Sin embargo, en esos momentos no necesitaba mimos. Me vestí de nuevo a toda prisa, luego limpié mi estilete en el agua sanguinolenta, lo sequé con cuidado y lo guardé en su funda debajo de mi corpiño limpio. Solo entonces ayudé a Esmeralda a guardar nuestras más valiosas posesiones en un cofre. Escondí las joyas en mi cuerpo; bien prietas contra mis caderas, debajo de las faldas. Muchas cosas hermosas -finas mantas de piel, alfombras, tapices de seda y brocados, junto con los pesados candelabros de plata y oro, las pinturas de viejos maestros- tendrían que quedar atrás para nuestros enemigos.

Después de esto, no quedó nada más que hacer que esperar; solo intentar calmarnos cada vez que tronaban los cañones.


Poco antes del mediodía, apareció Jofre con un par de guardias armados y con los sirvientes para que cargasen nuestro cofre. Llevada por el hábito de arreglarme antes de aparecer en público, me acomodé los cabellos; descubrí que estaban rígidos con los restos de sangre seca.

Una vez más, caminé presurosa por los pasillos del Castel Nuovo; esta vez no me permití el lujo de observar las paredes y el mobiliario, de llorar por lo que dejaba atrás. Mantuve la mente separada de mis emociones. Podíamos salir derrotados esa vez, pero creía que Ferrandino tenía razón, que era algo temporal. Hice todo lo posible para comportarme con dignidad y firmeza, porque la casa de Aragón nunca lo había necesitado tanto. Jofre, con una actitud meritoria, caminaba a mi lado, con postura grave y atenta, pero sin mostrar ningún miedo.

Por fin, nuestro pequeño grupo llegó a las puertas dobles que daban al patio amurallado, y nos detuvimos mientras los guardias se apresuraban a abrirlas.

A mi lado, doña Esmeralda comenzó a sollozar sonoramente.

La reprendí de inmediato.

– Ahorra tus lágrimas para cuando estemos a solas -le ordené-. Camina con orgullo.

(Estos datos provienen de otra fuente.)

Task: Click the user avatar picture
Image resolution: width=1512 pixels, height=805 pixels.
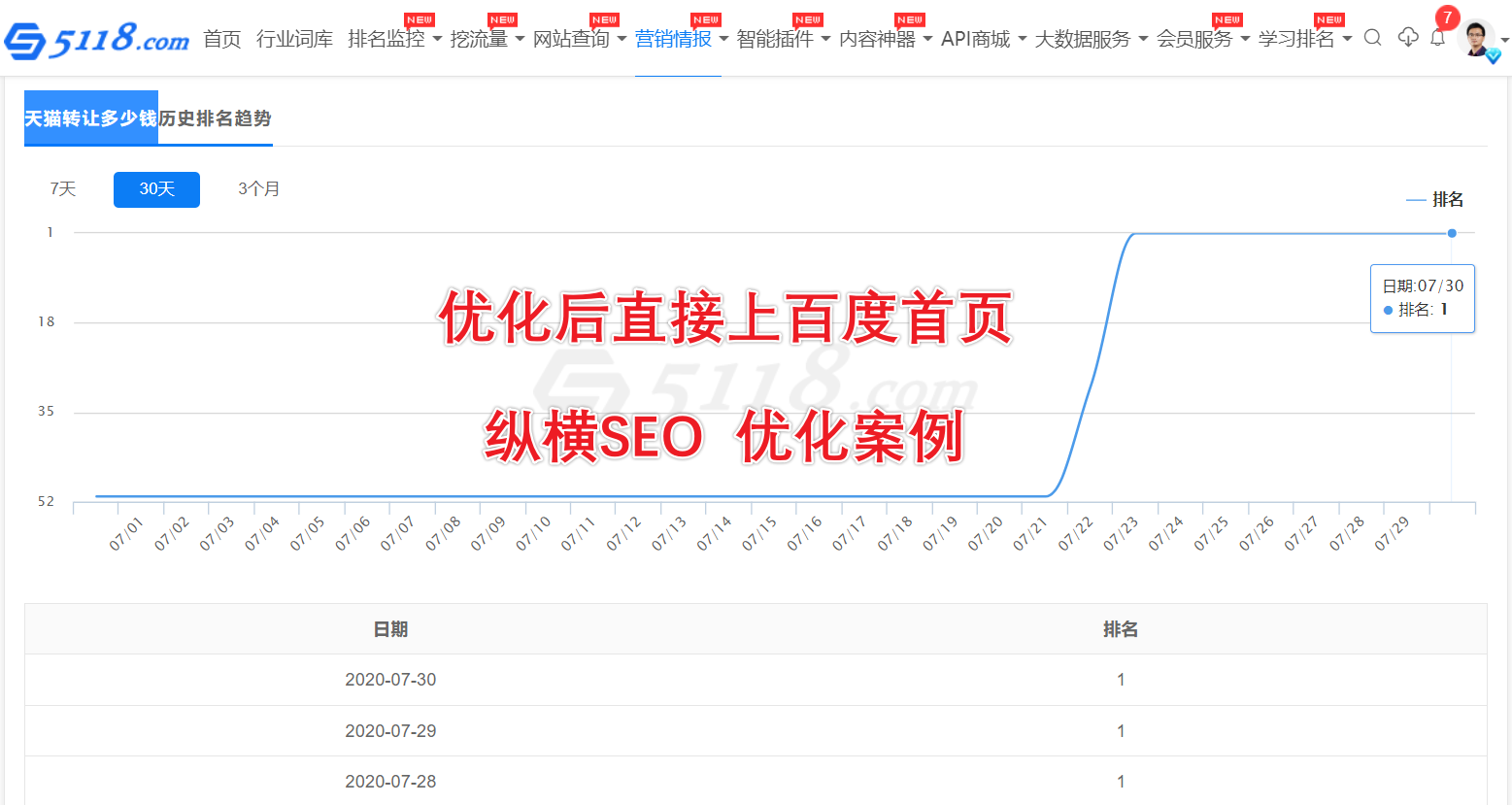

No estamos derrotados; volveremos. Nápoles nos dará la bienvenida cuando volvamos.

Ella obedeció, y se enjugó las lágrimas con las amplias mangas.

Las puertas se abrieron a una escena del más absoluto caos. El patio estaba totalmente abarrotado: parientes lejanos y nobles amigos que habían conseguido encontrar refugio tras los muros del castillo cuando había comenzado la lucha, y frenéticos sirvientes y empleados que habían abandonado sus puestos y ahora sabían que quedarían entregados a la misericordia de los rebeldes. Habían reunido a estos dos grupos y los vigilaban a punta de sable un pelotón de nuestros soldados, con la orden de mantenerlos apartados de los carruajes preparados para nuestra huida.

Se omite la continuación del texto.